• INSTRUCTIONS FOR THE TASK
The entries are to be output in full, word for word.

:: RECORDS

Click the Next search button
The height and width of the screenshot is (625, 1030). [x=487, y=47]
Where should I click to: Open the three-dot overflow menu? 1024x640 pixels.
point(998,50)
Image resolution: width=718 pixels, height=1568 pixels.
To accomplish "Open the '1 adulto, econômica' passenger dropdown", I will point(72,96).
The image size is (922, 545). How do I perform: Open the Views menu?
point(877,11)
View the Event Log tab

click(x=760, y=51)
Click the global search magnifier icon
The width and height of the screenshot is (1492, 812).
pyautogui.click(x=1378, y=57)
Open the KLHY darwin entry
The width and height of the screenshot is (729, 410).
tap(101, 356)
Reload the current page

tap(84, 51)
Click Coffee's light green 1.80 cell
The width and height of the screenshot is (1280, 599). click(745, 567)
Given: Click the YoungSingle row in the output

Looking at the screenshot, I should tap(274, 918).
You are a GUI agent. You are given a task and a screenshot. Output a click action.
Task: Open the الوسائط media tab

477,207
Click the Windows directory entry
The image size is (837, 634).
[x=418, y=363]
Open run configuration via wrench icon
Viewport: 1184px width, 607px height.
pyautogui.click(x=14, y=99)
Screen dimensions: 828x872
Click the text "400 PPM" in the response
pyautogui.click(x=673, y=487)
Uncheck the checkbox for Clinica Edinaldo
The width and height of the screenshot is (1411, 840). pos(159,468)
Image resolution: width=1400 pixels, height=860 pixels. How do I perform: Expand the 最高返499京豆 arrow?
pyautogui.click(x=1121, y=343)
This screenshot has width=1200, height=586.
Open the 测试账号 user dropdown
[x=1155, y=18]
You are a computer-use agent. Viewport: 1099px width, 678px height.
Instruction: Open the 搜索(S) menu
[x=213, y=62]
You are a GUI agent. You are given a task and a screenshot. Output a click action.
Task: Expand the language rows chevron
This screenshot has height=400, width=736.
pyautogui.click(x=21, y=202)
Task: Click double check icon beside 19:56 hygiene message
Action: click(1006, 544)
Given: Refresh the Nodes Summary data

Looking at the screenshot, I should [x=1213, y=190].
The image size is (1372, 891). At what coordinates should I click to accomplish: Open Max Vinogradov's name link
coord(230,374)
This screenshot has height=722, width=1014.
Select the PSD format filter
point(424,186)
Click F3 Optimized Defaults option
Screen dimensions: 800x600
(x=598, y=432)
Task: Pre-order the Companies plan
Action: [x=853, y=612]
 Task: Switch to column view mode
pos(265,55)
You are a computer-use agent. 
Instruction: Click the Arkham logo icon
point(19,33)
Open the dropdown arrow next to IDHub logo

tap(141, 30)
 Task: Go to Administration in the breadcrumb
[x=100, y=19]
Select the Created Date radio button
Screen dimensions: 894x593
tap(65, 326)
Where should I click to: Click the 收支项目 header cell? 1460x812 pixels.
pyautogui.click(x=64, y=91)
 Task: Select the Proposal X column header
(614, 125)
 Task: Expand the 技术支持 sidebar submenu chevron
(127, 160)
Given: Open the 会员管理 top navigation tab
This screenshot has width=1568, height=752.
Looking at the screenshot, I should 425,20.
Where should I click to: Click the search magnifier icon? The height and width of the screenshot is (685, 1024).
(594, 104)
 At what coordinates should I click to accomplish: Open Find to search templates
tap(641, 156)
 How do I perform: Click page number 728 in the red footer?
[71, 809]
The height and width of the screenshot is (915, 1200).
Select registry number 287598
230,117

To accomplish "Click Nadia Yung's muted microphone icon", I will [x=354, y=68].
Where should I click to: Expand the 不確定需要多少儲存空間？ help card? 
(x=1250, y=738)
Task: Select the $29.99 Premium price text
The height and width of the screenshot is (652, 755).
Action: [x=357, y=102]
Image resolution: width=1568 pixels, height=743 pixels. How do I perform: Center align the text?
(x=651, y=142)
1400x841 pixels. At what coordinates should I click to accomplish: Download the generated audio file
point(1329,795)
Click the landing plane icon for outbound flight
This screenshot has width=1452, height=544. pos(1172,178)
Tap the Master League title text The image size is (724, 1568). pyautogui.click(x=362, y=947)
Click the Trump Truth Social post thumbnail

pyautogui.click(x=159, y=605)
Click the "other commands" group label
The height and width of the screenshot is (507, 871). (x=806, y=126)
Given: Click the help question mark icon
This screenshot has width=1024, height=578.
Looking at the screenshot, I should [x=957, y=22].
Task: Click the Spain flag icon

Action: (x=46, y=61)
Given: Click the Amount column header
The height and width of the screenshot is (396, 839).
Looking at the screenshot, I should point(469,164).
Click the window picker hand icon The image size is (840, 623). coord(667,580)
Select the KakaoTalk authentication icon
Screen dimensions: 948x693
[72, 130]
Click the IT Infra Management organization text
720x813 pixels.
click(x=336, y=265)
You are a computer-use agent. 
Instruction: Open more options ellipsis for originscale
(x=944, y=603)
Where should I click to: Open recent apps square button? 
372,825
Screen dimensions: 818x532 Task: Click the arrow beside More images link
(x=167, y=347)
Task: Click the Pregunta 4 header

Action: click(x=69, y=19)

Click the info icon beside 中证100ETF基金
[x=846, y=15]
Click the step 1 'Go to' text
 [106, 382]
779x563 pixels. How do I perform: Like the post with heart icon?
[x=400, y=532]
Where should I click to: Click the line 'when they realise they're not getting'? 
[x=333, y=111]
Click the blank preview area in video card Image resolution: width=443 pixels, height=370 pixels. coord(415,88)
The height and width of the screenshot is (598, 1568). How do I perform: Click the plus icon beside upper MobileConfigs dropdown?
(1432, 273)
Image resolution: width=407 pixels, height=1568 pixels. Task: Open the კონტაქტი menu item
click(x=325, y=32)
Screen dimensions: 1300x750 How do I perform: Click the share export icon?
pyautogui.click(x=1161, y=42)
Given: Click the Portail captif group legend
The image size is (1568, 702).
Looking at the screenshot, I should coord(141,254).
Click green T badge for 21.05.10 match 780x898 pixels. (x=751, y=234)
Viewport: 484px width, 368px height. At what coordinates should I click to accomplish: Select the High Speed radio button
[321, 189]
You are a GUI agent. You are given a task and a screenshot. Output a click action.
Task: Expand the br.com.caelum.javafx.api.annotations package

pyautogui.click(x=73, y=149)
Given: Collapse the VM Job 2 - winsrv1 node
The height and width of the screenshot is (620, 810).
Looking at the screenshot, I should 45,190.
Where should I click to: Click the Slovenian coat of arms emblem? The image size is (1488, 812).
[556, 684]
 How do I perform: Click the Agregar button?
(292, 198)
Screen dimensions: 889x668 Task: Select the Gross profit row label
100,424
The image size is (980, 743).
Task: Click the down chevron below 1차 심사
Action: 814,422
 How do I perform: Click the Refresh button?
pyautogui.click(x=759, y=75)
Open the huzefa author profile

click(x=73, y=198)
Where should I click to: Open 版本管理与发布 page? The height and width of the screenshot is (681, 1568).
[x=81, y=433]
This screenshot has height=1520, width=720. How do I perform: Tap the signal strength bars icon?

::::

• SOLUTION TO THE EXERCISE
Click the Next search button
The height and width of the screenshot is (625, 1030). [x=487, y=47]
Where should I click to: Open the three-dot overflow menu? 1024x640 pixels.
point(998,50)
Image resolution: width=718 pixels, height=1568 pixels.
To accomplish "Open the '1 adulto, econômica' passenger dropdown", I will point(72,96).
The image size is (922, 545). How do I perform: Open the Views menu?
point(877,11)
View the Event Log tab

click(x=760, y=51)
Click the global search magnifier icon
The width and height of the screenshot is (1492, 812).
pyautogui.click(x=1378, y=57)
Open the KLHY darwin entry
The width and height of the screenshot is (729, 410).
tap(101, 356)
Reload the current page

tap(84, 51)
Click Coffee's light green 1.80 cell
The width and height of the screenshot is (1280, 599). click(745, 567)
Given: Click the YoungSingle row in the output

Looking at the screenshot, I should tap(274, 918).
You are a GUI agent. You are given a task and a screenshot. Output a click action.
Task: Open the الوسائط media tab

477,207
Click the Windows directory entry
The image size is (837, 634).
[x=418, y=363]
Open run configuration via wrench icon
Viewport: 1184px width, 607px height.
pyautogui.click(x=14, y=99)
Screen dimensions: 828x872
Click the text "400 PPM" in the response
pyautogui.click(x=673, y=487)
Uncheck the checkbox for Clinica Edinaldo
The width and height of the screenshot is (1411, 840). pos(159,468)
Image resolution: width=1400 pixels, height=860 pixels. How do I perform: Expand the 最高返499京豆 arrow?
pyautogui.click(x=1121, y=343)
This screenshot has width=1200, height=586.
Open the 测试账号 user dropdown
[x=1155, y=18]
You are a computer-use agent. Viewport: 1099px width, 678px height.
Instruction: Open the 搜索(S) menu
[x=213, y=62]
You are a GUI agent. You are given a task and a screenshot. Output a click action.
Task: Expand the language rows chevron
This screenshot has height=400, width=736.
pyautogui.click(x=21, y=202)
Task: Click double check icon beside 19:56 hygiene message
Action: click(1006, 544)
Given: Refresh the Nodes Summary data

Looking at the screenshot, I should [x=1213, y=190].
The image size is (1372, 891). At what coordinates should I click to accomplish: Open Max Vinogradov's name link
coord(230,374)
This screenshot has height=722, width=1014.
Select the PSD format filter
point(424,186)
Click F3 Optimized Defaults option
Screen dimensions: 800x600
(x=598, y=432)
Task: Pre-order the Companies plan
Action: [x=853, y=612]
 Task: Switch to column view mode
pos(265,55)
You are a computer-use agent. 
Instruction: Click the Arkham logo icon
point(19,33)
Open the dropdown arrow next to IDHub logo

tap(141, 30)
 Task: Go to Administration in the breadcrumb
[x=100, y=19]
Select the Created Date radio button
Screen dimensions: 894x593
tap(65, 326)
Where should I click to: Click the 收支项目 header cell? 1460x812 pixels.
pyautogui.click(x=64, y=91)
 Task: Select the Proposal X column header
(614, 125)
 Task: Expand the 技术支持 sidebar submenu chevron
(127, 160)
Given: Open the 会员管理 top navigation tab
This screenshot has width=1568, height=752.
Looking at the screenshot, I should 425,20.
Where should I click to: Click the search magnifier icon? The height and width of the screenshot is (685, 1024).
(594, 104)
 At what coordinates should I click to accomplish: Open Find to search templates
tap(641, 156)
 How do I perform: Click page number 728 in the red footer?
[71, 809]
The height and width of the screenshot is (915, 1200).
Select registry number 287598
230,117

To accomplish "Click Nadia Yung's muted microphone icon", I will [x=354, y=68].
Where should I click to: Expand the 不確定需要多少儲存空間？ help card? 
(x=1250, y=738)
Task: Select the $29.99 Premium price text
The height and width of the screenshot is (652, 755).
Action: [x=357, y=102]
Image resolution: width=1568 pixels, height=743 pixels. How do I perform: Center align the text?
(x=651, y=142)
1400x841 pixels. At what coordinates should I click to accomplish: Download the generated audio file
point(1329,795)
Click the landing plane icon for outbound flight
This screenshot has width=1452, height=544. pos(1172,178)
Tap the Master League title text The image size is (724, 1568). pyautogui.click(x=362, y=947)
Click the Trump Truth Social post thumbnail

pyautogui.click(x=159, y=605)
Click the "other commands" group label
The height and width of the screenshot is (507, 871). (x=806, y=126)
Given: Click the help question mark icon
This screenshot has width=1024, height=578.
Looking at the screenshot, I should [x=957, y=22].
Task: Click the Spain flag icon

Action: (x=46, y=61)
Given: Click the Amount column header
The height and width of the screenshot is (396, 839).
Looking at the screenshot, I should point(469,164).
Click the window picker hand icon The image size is (840, 623). coord(667,580)
Select the KakaoTalk authentication icon
Screen dimensions: 948x693
[72, 130]
Click the IT Infra Management organization text
720x813 pixels.
click(x=336, y=265)
You are a computer-use agent. 
Instruction: Open more options ellipsis for originscale
(x=944, y=603)
Where should I click to: Open recent apps square button? 
372,825
Screen dimensions: 818x532 Task: Click the arrow beside More images link
(x=167, y=347)
Task: Click the Pregunta 4 header

Action: click(x=69, y=19)

Click the info icon beside 中证100ETF基金
[x=846, y=15]
Click the step 1 'Go to' text
 [106, 382]
779x563 pixels. How do I perform: Like the post with heart icon?
[x=400, y=532]
Where should I click to: Click the line 'when they realise they're not getting'? 
[x=333, y=111]
Click the blank preview area in video card Image resolution: width=443 pixels, height=370 pixels. coord(415,88)
The height and width of the screenshot is (598, 1568). How do I perform: Click the plus icon beside upper MobileConfigs dropdown?
(1432, 273)
Image resolution: width=407 pixels, height=1568 pixels. Task: Open the კონტაქტი menu item
click(x=325, y=32)
Screen dimensions: 1300x750 How do I perform: Click the share export icon?
pyautogui.click(x=1161, y=42)
Given: Click the Portail captif group legend
The image size is (1568, 702).
Looking at the screenshot, I should coord(141,254).
Click green T badge for 21.05.10 match 780x898 pixels. (x=751, y=234)
Viewport: 484px width, 368px height. At what coordinates should I click to accomplish: Select the High Speed radio button
[321, 189]
You are a GUI agent. You are given a task and a screenshot. Output a click action.
Task: Expand the br.com.caelum.javafx.api.annotations package

pyautogui.click(x=73, y=149)
Given: Collapse the VM Job 2 - winsrv1 node
The height and width of the screenshot is (620, 810).
Looking at the screenshot, I should 45,190.
Where should I click to: Click the Slovenian coat of arms emblem? The image size is (1488, 812).
[556, 684]
 How do I perform: Click the Agregar button?
(292, 198)
Screen dimensions: 889x668 Task: Select the Gross profit row label
100,424
The image size is (980, 743).
Task: Click the down chevron below 1차 심사
Action: 814,422
 How do I perform: Click the Refresh button?
pyautogui.click(x=759, y=75)
Open the huzefa author profile

click(x=73, y=198)
Where should I click to: Open 版本管理与发布 page? The height and width of the screenshot is (681, 1568).
[x=81, y=433]
This screenshot has height=1520, width=720. How do I perform: Tap the signal strength bars icon?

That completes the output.